Thursday, February 16, 2017

Liberatus Wins at Poker

Tuomas Sandholm (center) and Ph.D. student Noam Brown (via CMU)
Congratulations to Liberatus the new poker champ. Liberatus, an AI program, beat several top-ranked players in heads-up (two player) no-limit Texas hold 'em.

For those unfamiliar with Texas hold 'em
Two cards, known as the hole cards or hold cards, are dealt face down to each player, and then five community cards are dealt face up in three stages. The stages consist of a series of three cards ("the flop"), later an additional single card ("the turn") and a final card ("the river"). Each player seeks the best five card poker hand from the combination of the community cards and their own hole cards. Players have betting options to check, call, raise or fold. Rounds of betting take place before the flop is dealt, and after each subsequent deal.
Unlike the computers that defeated the best humans in chess, Jeopardy and go, Liberatus comes directly from academia, from Tuomas Sandholm and his student Noam Brown at Carnegie-Mellon.

Unlike chess and go, poker is a game of incomplete information in many forms.
  • Information both players have: the community cards already played.
  • Information only one player has: the hole card
  • Information neither player has: the community cards yet to be played.
Betting in poker plays the primary role of raising the stakes but betting can also signal what hole cards you have. Players can bluff (betting large amounts without a corresponding strong hand), trying to cause other players to misread the signal. There is no perfect play in poker, just a mixed equilibrium though we still don't know how to compute the equilibrium and even if we could we might deviate from the equilibrium to gain an advantage. Deviating also make you vulnerable.

All of this makes poker a far more complicated game for computers to tackle. But through persistence and new tools in machine learning, Sandholm and Brown have found success.

If history holds up, it won't be long before we have champion-caliber poker apps on our phones. Will we see cheating like has been happening in chess? Will online poker sites just disappear?
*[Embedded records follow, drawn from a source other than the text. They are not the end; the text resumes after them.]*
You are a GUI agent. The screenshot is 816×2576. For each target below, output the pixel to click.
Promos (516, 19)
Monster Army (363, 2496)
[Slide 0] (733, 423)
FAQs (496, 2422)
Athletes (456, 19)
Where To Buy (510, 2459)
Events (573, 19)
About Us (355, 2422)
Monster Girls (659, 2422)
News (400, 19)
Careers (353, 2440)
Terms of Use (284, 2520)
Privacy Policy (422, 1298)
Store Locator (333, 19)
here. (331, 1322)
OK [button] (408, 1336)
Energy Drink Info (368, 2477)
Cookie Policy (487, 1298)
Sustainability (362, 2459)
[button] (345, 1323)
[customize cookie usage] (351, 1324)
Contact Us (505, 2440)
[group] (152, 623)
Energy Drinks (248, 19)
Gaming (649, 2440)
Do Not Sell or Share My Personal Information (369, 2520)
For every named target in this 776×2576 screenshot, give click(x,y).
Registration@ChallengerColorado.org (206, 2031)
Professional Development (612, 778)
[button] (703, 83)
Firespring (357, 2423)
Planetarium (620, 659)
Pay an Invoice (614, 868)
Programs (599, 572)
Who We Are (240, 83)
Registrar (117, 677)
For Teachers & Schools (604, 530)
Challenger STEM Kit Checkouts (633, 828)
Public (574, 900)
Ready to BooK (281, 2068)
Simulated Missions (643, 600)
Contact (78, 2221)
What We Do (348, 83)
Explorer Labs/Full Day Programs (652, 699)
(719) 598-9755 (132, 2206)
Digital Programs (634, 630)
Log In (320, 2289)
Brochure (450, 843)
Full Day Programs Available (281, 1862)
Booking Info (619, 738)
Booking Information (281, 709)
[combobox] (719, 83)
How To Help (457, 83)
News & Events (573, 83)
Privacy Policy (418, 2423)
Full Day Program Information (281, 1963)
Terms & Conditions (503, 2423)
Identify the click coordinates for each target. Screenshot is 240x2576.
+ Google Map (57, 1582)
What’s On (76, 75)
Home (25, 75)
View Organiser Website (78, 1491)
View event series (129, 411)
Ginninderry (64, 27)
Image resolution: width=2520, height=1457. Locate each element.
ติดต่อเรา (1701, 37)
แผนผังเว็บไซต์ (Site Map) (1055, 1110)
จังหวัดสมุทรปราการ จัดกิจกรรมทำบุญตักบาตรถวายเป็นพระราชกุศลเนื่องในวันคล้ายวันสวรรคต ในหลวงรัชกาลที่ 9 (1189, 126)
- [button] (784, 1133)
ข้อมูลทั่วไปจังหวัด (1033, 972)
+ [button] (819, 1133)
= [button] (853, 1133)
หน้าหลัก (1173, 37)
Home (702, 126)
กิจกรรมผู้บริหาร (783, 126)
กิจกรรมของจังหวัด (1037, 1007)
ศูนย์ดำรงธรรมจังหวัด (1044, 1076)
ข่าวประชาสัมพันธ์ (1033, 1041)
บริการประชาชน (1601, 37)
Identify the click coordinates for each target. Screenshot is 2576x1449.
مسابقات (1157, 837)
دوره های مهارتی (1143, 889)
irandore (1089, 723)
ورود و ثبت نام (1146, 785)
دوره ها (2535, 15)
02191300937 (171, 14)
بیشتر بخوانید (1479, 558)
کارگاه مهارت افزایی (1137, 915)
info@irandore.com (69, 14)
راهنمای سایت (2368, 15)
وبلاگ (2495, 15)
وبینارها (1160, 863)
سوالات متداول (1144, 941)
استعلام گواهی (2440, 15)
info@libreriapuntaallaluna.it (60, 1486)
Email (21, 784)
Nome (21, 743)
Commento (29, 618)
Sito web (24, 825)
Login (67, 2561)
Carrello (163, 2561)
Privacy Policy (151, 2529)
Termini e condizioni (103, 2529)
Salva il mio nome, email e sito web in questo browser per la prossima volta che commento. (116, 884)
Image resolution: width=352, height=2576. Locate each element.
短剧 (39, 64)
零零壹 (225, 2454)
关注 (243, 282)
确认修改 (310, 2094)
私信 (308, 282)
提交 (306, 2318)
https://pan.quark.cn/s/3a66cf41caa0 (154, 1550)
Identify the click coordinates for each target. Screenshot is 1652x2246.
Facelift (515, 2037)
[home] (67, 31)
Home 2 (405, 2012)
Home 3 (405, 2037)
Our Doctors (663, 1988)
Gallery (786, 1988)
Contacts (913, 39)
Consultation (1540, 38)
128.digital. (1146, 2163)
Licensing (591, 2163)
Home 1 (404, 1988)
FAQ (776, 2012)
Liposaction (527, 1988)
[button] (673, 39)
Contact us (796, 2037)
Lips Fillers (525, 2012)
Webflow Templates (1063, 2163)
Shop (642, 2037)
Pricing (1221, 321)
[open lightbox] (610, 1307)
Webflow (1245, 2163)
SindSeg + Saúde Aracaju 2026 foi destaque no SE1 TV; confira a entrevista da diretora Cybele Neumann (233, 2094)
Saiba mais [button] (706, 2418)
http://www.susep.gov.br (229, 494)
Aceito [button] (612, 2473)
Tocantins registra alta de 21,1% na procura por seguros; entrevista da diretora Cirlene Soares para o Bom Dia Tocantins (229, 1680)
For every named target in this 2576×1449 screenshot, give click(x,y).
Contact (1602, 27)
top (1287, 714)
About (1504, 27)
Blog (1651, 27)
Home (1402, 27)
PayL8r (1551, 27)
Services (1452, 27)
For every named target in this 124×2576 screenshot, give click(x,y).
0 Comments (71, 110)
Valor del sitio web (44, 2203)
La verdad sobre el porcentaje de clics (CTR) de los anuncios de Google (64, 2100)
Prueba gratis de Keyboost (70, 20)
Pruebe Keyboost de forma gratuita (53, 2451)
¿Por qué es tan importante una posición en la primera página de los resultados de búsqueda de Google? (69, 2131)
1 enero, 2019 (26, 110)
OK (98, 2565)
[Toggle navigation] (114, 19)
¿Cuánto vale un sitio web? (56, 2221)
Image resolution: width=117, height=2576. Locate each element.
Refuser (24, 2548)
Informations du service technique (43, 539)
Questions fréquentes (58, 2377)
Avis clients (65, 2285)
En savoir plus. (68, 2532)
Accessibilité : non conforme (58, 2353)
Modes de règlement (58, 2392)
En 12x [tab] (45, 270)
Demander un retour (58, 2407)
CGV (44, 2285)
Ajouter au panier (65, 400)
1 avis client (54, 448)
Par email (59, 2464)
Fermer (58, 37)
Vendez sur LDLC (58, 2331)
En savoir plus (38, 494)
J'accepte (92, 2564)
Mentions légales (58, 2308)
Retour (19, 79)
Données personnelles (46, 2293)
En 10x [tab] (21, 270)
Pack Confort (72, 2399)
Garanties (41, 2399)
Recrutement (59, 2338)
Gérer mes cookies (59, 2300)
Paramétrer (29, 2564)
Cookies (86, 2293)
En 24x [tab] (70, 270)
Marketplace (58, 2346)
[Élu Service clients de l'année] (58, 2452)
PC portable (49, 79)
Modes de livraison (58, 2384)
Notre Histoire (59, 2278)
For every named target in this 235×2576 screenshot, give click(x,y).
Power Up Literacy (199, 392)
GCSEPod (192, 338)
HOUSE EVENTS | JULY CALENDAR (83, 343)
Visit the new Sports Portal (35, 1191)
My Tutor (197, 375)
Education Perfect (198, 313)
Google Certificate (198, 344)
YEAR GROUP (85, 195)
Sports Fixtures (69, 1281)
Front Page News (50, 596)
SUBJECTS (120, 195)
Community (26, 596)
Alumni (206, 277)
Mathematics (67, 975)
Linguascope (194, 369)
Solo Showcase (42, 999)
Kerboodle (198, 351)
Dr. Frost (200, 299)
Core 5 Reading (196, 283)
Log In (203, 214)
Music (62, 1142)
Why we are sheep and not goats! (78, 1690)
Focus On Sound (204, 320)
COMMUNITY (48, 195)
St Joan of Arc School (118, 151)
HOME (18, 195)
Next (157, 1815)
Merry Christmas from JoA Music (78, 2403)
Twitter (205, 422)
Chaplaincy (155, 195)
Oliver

What is the next great game to fall to computers? I'm guessing NASCAR. 


  1. How much online poker is just two player? It is not at all clear to me that anything from this poker bot generalizes even to Texas Hold'em with 3 or more players. Playing a minmax equilibrium no longer necessarily makes sense in multi-player zero sum games, and certainly doesn't guarantee a win.

    1. Until there will be so many bots playing that they determine the equilibrium! Imagine that from 8 players 7 are bots. Then the human is forced to adopt to the equilibrium they use. Poker with 3+ players anyhow always had a huge theoretical contradiction, as for any 2 players it's worth cooperating (even without knowing each other's cards).

    2. Sure -- but you don't need to bring bots into the picture to start worrying about the risk that your opponents are colluding.

  2. This would have been a great April Fool's day post in 1997, the year
    Deep Blue beat Kasporov in Chess. And now its reality!

  3. Lance asks "What is the next great game to fall to computers?"
    If we read "great game" Kipling-style — that is, as "Great Game" — then this week's Science article by Microsoft's Giuseppe Carleo and Matthias Troyer, "Solving the quantum many-body problem with artificial neural networks", postulates that the answer is "The Great Game of condensed matter theory."

    The possibility (perhaps likelihood? even inevitability?) of a relatively near-term computer conquest of condensed-matter theory was much discussed at last month's QIP 2017.

    Many QIP attendees are finding it surprising that quantum simulation problems classified as "hard" (sensu strictissimo) by complexity theorists are proving to be "easy" (sensu amplissimo) by cut-and-try algorithmists. In contrast, proposals for experimentally demonstrating "Quantum Supremacy" are proving (so far) to be not obviously more feasible than demonstrating scalable quantum computing. Ouch!

    Summary  Whatever it is that's transforming (and simultaneously confusing) the AI community, is transforming (and simultaneously confusing) too the quantum information and condensed matter communities … along with many other STEAM communities and enterprises.

  4. How well do AIs do on the GREs? I was 20 points less than perfect... The work I do may contribute to them beating my score. I have a transformation from a cnf in dimacs form to a large boolean formula that decides all 2^n qbfs; imo, very useful for AI.